— Required work —
Reproduce exactly, leaving out pictures, each line from the one holding "Given: Uncheck Show" through the final line of the listing, and add nothing.

— Recorded data —
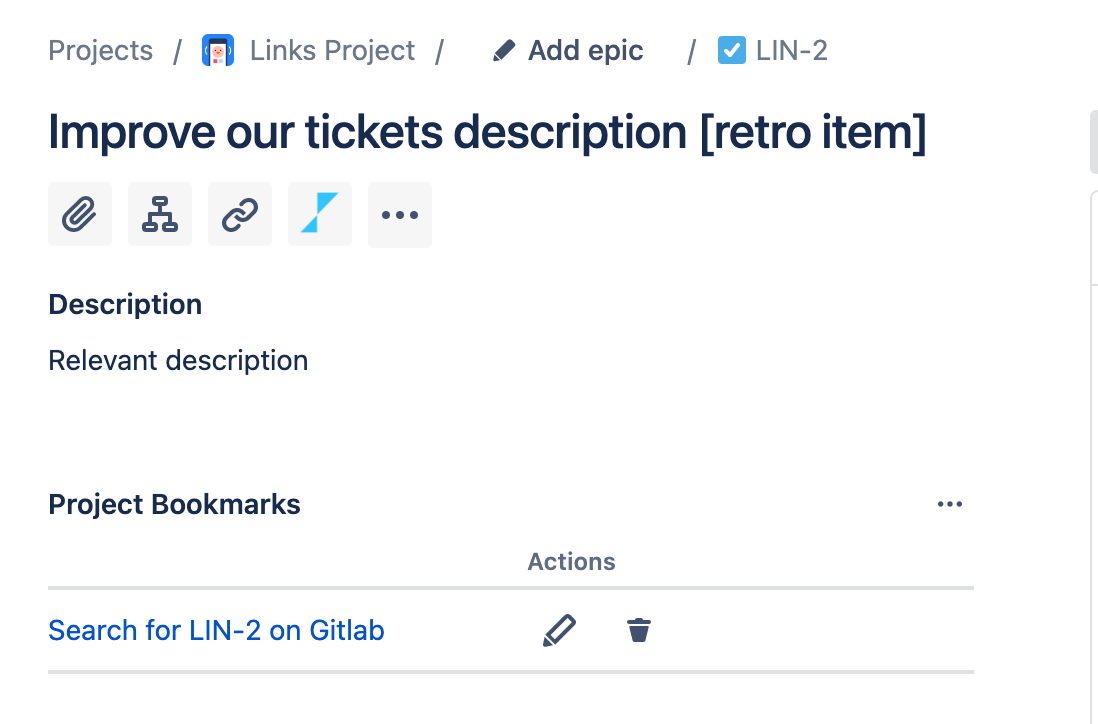Open the toolbar more actions ellipsis
The width and height of the screenshot is (1098, 724).
pos(399,214)
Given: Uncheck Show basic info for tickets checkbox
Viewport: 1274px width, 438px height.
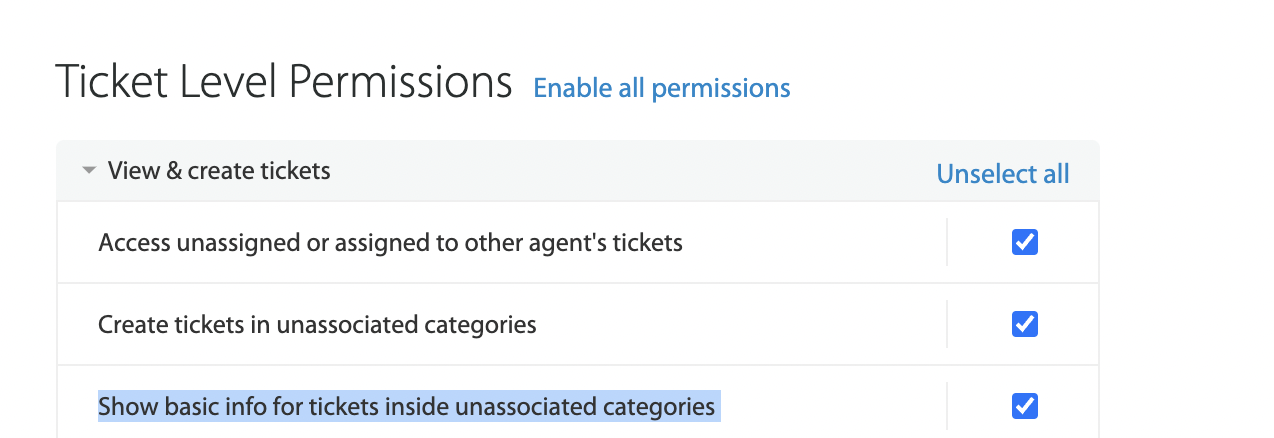Looking at the screenshot, I should click(x=1024, y=406).
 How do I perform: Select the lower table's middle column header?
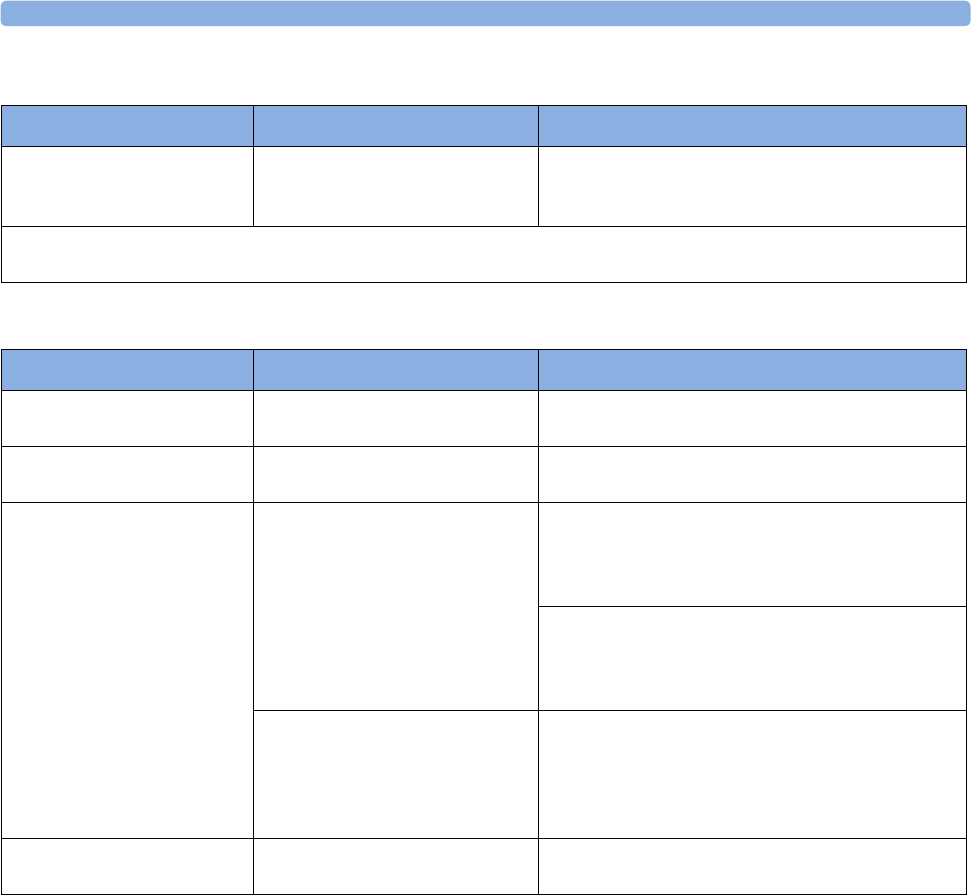[x=395, y=369]
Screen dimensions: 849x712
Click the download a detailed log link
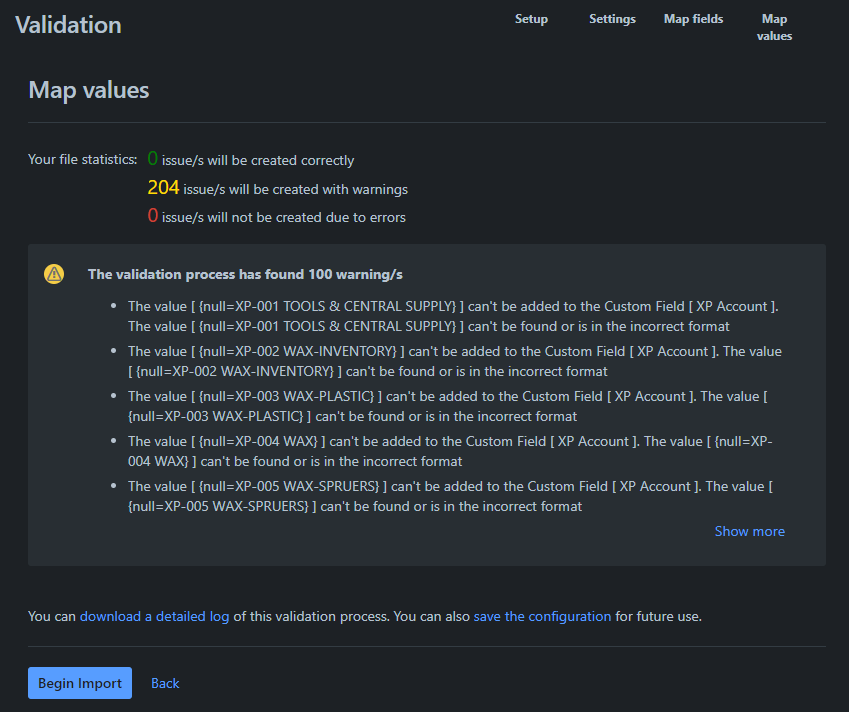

— Result for this exercise —
Given: Uncheck Show basic info for tickets checkbox
Viewport: 1274px width, 438px height.
Looking at the screenshot, I should click(x=1024, y=406).
 How do I perform: Select the lower table's middle column header?
[x=395, y=369]
Screen dimensions: 849x712
Click the download a detailed log link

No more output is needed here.